──────── TESTO CITATO

Il Convegno sul tirocinio (25 novembre 2000)
Il convegno Capi del 25 novembre 2000 è stato dedicato al Tirocinio.
La giornata è stata strutturata nel seguente modo:
relazione introduttiva di Stefano Pescatore;
lavori in gruppi misti su tre temi:
• figura del tirocinante
• figura del tutor
• ruolo della Co.Ca.
condivisione delle considerazioni scaturite nei gruppi ad opera dei relatori (per argomento) ed esposizione al Convegno Capi;
conclusioni di Stefano Pescatore;
cerimonia conclusiva del Convegno.
Nelle pagine che seguono vi offriremo una sintesi dell’intervento di Stefano Pescatore e delle tematiche emerse nei lavori di gruppo.
A conclusione riproponiamo la rilettura aggiornata dell’articolo di Maria Luisa Centofanti sul tirocinio apparso qualche tempo fa su SIL, ritenendolo un utile strumento per i capi, per le Co.Ca., per le Zone che potranno approfondire la riflessione iniziata insieme ed aiutarci a rendere il tirocinio una realtà concreta.
Il tutto nella speranza che i semi, consegnati ai singoli tirocinanti a conclusione del convegno, possano davvero germogliare nella terra e con l’acqua consegnate ai capi gruppo presenti.
Buon lavoro!
Dall’intervento introduttivo di Stefano Pescatore - Incaricato Nazionale di Formazione Capi.
In Asci, vi era un periodo di tirocinio abbastanza strutturato. In AGESCI si è affermato con un po’ di fatica, ma ciononostante anche il nuovo Iter di Formazione Capi comincia ad andare a regime.

────────────────
──────── VOCI ELENCATE

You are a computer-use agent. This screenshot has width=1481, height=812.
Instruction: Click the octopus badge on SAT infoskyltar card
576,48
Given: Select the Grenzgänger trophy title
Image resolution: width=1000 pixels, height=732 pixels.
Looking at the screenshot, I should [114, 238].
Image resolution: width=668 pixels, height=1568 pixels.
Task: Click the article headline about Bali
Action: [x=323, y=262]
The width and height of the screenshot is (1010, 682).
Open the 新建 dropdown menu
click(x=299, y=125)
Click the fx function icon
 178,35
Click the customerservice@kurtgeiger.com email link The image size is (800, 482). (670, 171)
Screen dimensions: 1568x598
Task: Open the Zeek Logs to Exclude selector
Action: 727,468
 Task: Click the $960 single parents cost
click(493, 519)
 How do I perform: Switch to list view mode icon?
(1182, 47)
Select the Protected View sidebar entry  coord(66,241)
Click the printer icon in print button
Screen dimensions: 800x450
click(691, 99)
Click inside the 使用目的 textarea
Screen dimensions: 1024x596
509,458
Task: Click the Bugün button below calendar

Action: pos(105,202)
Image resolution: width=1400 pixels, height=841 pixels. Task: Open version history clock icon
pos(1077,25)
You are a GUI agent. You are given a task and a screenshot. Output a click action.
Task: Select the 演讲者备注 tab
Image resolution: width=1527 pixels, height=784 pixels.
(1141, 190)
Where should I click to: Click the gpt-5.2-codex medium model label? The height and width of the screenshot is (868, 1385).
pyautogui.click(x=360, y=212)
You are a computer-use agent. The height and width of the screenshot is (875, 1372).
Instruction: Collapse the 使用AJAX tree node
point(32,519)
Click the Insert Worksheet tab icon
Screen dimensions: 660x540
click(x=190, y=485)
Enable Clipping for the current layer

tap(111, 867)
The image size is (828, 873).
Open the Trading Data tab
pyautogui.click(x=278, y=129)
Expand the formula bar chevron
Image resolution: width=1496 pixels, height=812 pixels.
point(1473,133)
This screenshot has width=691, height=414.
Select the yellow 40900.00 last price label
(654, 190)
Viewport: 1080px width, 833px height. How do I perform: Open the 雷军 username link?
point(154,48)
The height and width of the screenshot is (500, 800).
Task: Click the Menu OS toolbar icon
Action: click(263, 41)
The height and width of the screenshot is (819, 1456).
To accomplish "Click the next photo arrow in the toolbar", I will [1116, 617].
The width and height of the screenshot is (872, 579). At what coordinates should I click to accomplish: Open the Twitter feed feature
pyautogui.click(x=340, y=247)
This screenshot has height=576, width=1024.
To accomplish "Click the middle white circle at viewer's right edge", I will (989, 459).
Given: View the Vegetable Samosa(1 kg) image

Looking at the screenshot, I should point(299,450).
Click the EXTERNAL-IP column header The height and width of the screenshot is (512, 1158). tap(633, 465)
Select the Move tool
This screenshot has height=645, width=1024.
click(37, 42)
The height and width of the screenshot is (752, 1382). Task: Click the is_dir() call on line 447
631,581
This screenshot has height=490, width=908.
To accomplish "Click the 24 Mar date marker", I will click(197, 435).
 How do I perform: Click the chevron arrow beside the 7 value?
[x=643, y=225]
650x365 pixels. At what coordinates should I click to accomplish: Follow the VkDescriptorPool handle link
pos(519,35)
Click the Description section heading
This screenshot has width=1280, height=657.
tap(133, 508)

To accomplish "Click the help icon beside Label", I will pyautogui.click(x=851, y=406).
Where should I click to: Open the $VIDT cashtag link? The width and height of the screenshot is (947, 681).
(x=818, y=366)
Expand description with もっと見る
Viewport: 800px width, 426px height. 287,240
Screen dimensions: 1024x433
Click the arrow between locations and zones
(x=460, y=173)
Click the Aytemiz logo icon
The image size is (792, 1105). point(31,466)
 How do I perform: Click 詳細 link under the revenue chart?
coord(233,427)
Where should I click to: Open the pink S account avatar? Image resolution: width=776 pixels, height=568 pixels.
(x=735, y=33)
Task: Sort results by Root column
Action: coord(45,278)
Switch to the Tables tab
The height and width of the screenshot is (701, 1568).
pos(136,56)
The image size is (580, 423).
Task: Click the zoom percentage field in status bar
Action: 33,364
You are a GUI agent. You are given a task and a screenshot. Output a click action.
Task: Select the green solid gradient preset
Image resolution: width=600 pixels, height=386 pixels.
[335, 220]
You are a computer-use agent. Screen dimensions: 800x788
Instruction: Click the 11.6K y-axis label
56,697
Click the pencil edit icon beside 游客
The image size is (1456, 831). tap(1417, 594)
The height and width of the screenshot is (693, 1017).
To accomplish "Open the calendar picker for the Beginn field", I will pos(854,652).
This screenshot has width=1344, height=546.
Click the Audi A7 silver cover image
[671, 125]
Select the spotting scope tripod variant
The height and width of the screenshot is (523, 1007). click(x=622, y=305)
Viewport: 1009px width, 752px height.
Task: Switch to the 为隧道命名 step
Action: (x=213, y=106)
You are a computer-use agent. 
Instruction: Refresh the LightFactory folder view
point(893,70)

────────────────

◆ ESERCIZI DA SVOLGERE ◆
1. Riporta tale e quale il passo del testo sul convegno che va da "A conclusione riproponiamo" fino a "andare a regime." incluso.
2. Rispondi per favore a queste domande sul testo sul convegno:
(a) In quale data si è tenuto il convegno Capi?
(b) Che cosa è stato consegnato ai singoli tirocinanti a conclusione del convegno?
(c) Quale incarico ricopre Stefano Pescatore?

◆ RISPOSTE PER ESERCIZIO ◆
1.
A conclusione riproponiamo la rilettura aggiornata dell’articolo di Maria Luisa Centofanti sul tirocinio apparso qualche tempo fa su SIL, ritenendolo un utile strumento per i capi, per le Co.Ca., per le Zone che potranno approfondire la riflessione iniziata insieme ed aiutarci a rendere il tirocinio una realtà concreta.
Il tutto nella speranza che i semi, consegnati ai singoli tirocinanti a conclusione del convegno, possano davvero germogliare nella terra e con l’acqua consegnate ai capi gruppo presenti.
Buon lavoro!
Dall’intervento introduttivo di Stefano Pescatore - Incaricato Nazionale di Formazione Capi.
In Asci, vi era un periodo di tirocinio abbastanza strutturato. In AGESCI si è affermato con un po’ di fatica, ma ciononostante anche il nuovo Iter di Formazione Capi comincia ad andare a regime.

2.
(a) Il 25 novembre 2000.
(b) I semi.
(c) Incaricato Nazionale di Formazione Capi.